Lockheed manager Lorraine Martin made the most outrageous assertion, insisting to Breaking Defense that the F-35 would cost “less than any fourth-generation fighter in the world” by 2019.
A factory-fresh “fourth-generation” Lockheed F-16 or Boeing F/A-18 set an air arm back just $50 million or so in 2013. It’s unlikely either plane will suddenly become more expensive, as both have been in production for decades and are the products of highly efficient assembly lines.
To be cheaper, an F-35 six years from now will need to cost less than $60 million in then-year dollars, assuming a modest rate of inflation. That kind of price slash would be unprecedented in the rarefied world of jet fighter-manufacturing.
To put the F-35-boosters’ claims in context, Winslow Wheeler, an analyst at the Project on Government Oversight in Washington, D.C., has calculated the true current cost of an F-35. It’s way more than anyone in official circles likes to admit.
Forget the $85-million or $60-million figure being bandied about in the press. Each of the 29 F-35s the Pentagon is purchasing from Lockheed in 2014 costs between $182 million and $299 million. And that’s leaving out research and development spending since the late 1990s, which could soon exceed $50 billion and add $16 million to true long-term acquisition cost of each F-35.
No, Wheeler calculated only the per-plane production cost, which includes advance funding for long-lead parts, the main funding in the year of authorization plus modification funds to fix design flaws on the planes shortly after they roll out of the factory.

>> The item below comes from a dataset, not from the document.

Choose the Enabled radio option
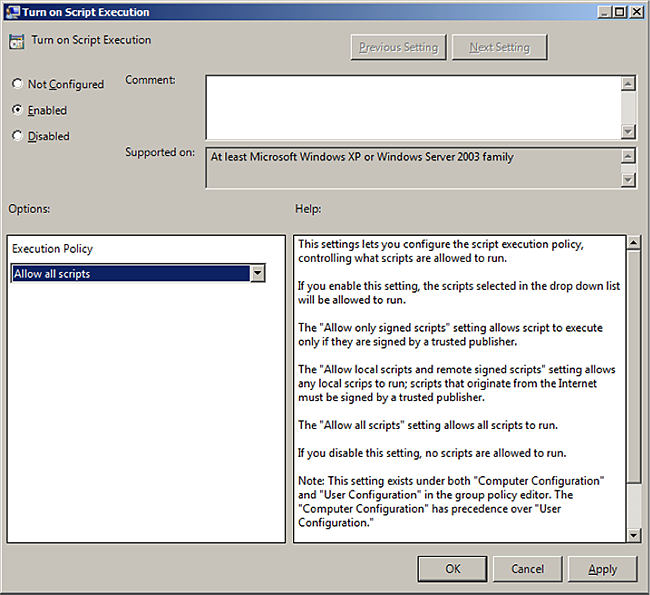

By that measure, one Air Force F-35A—the simplest of the three JSF models—currently costs $182 million. A vertical-landing Marine F-35B sets taxpayers back $252 million. The Navy’s carrier-compatible F-35C, still mired in serious development problems, comes in at a whopping $299 million per plane.
Bear in mind that in 2010, Lockheed predicted an F-35 would soon cost just $60 million. “Actual F-35 unit costs are today multiples of what Lockheed says they will be,” Wheeler points out.
Realistically, the Air Force and Marines are destined to acquire most if not all of the combined 2,200 F-35s they have long planned for, as neither military branch has prepared any backup to the pricey stealth jet. In the absence of alternatives, the F-35's high cost will likely force both services to cut other forces and development programs.
Only the Navy has a viable plan B in case it can’t afford its nearly 300 F-35Cs. The sailing branch is still purchasing upgraded F/A-18s and also has a new, jet-powered armed drone in development. Together, these two planes could replace the F-35C’s capabilities—and probably at much lower cost.